[TASK GOAL]
With pictures left out, return only the lines from the line containing "You are a computer-use" through the end of the material below, both included.

[DATA PROVIDED]
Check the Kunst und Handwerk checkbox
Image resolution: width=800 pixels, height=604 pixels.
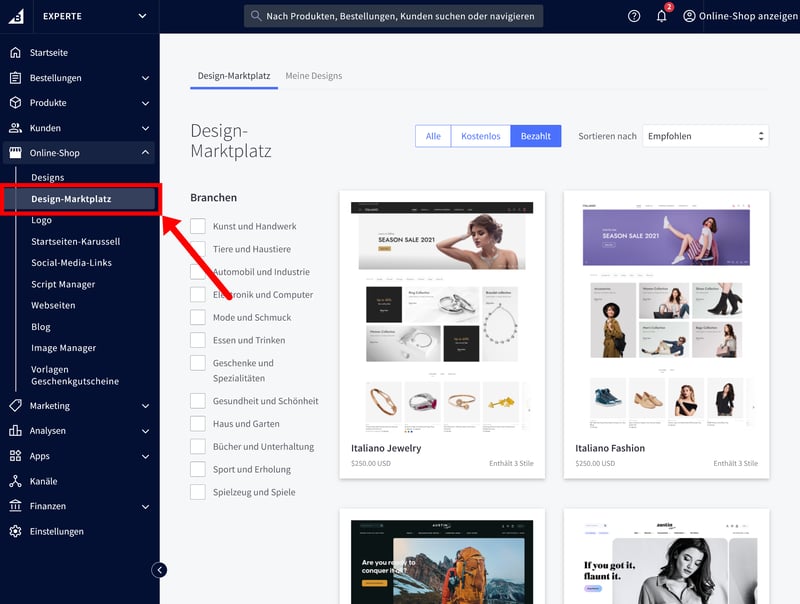click(x=198, y=227)
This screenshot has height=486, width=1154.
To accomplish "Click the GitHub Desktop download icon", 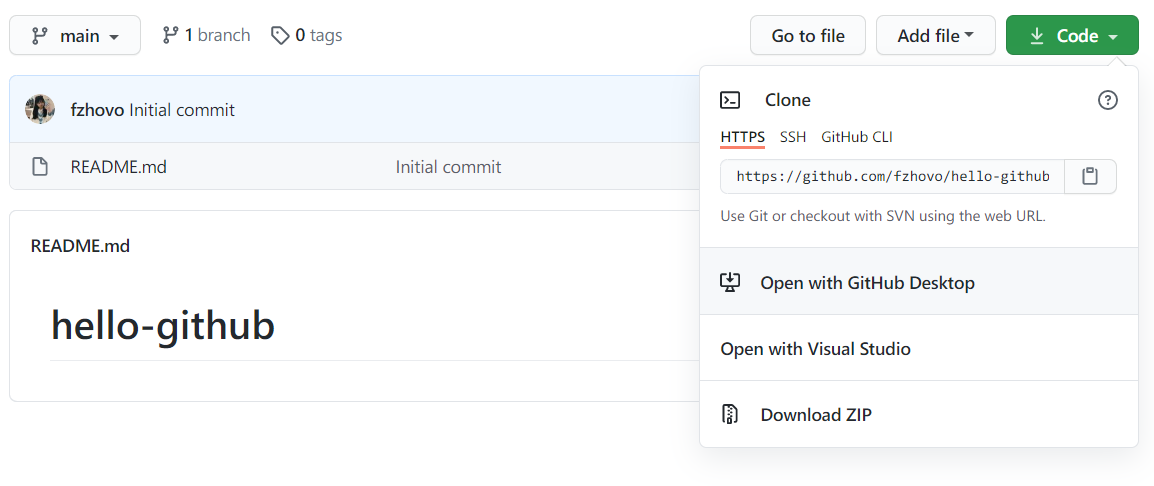I will tap(731, 283).
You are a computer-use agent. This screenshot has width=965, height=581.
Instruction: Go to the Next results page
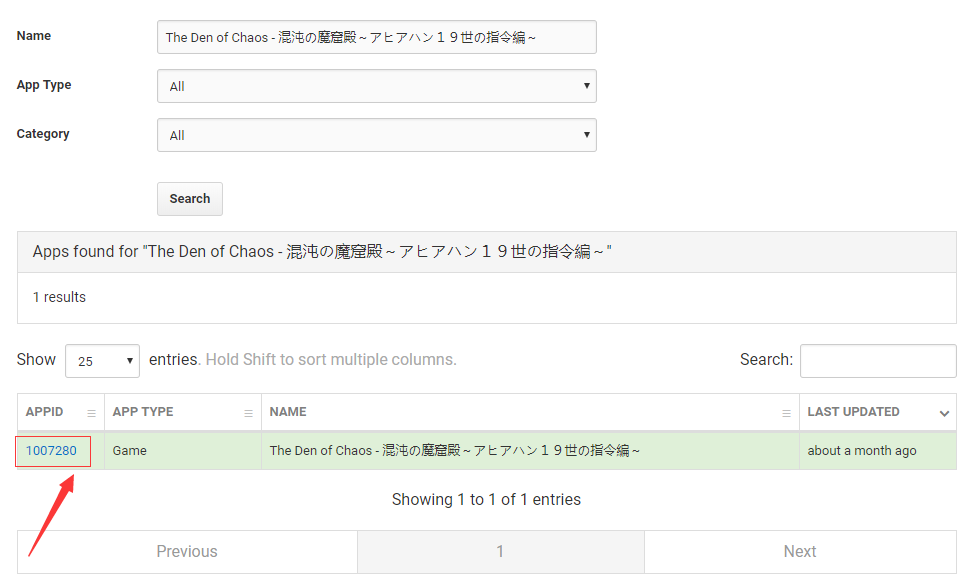[x=800, y=552]
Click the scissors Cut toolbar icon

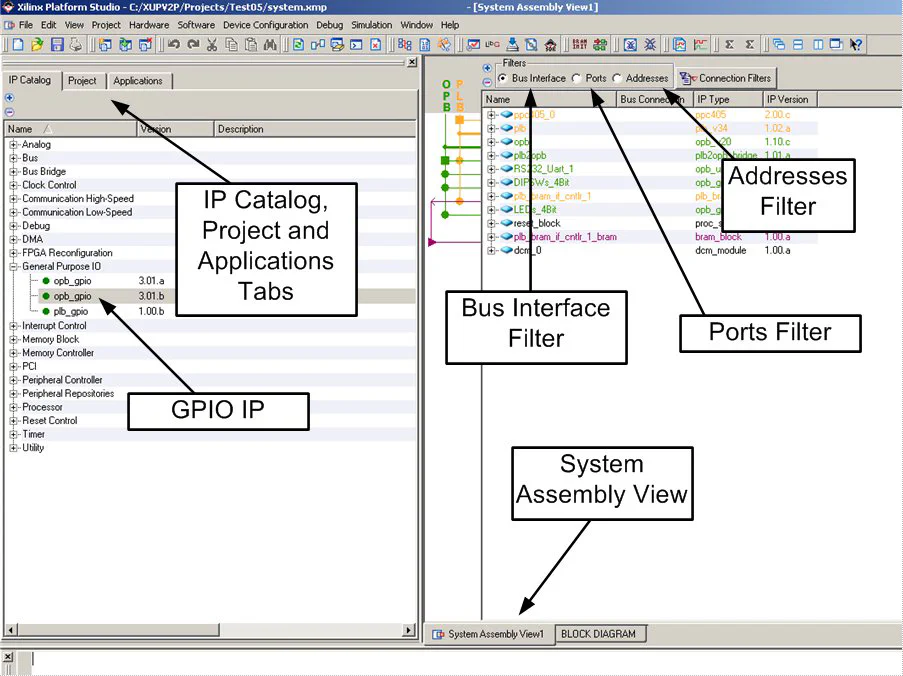(212, 45)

[ANSWER BOX]
You are a computer-use agent. This screenshot has width=965, height=581.
Instruction: Go to the Next results page
[x=800, y=552]
Click the scissors Cut toolbar icon

(212, 45)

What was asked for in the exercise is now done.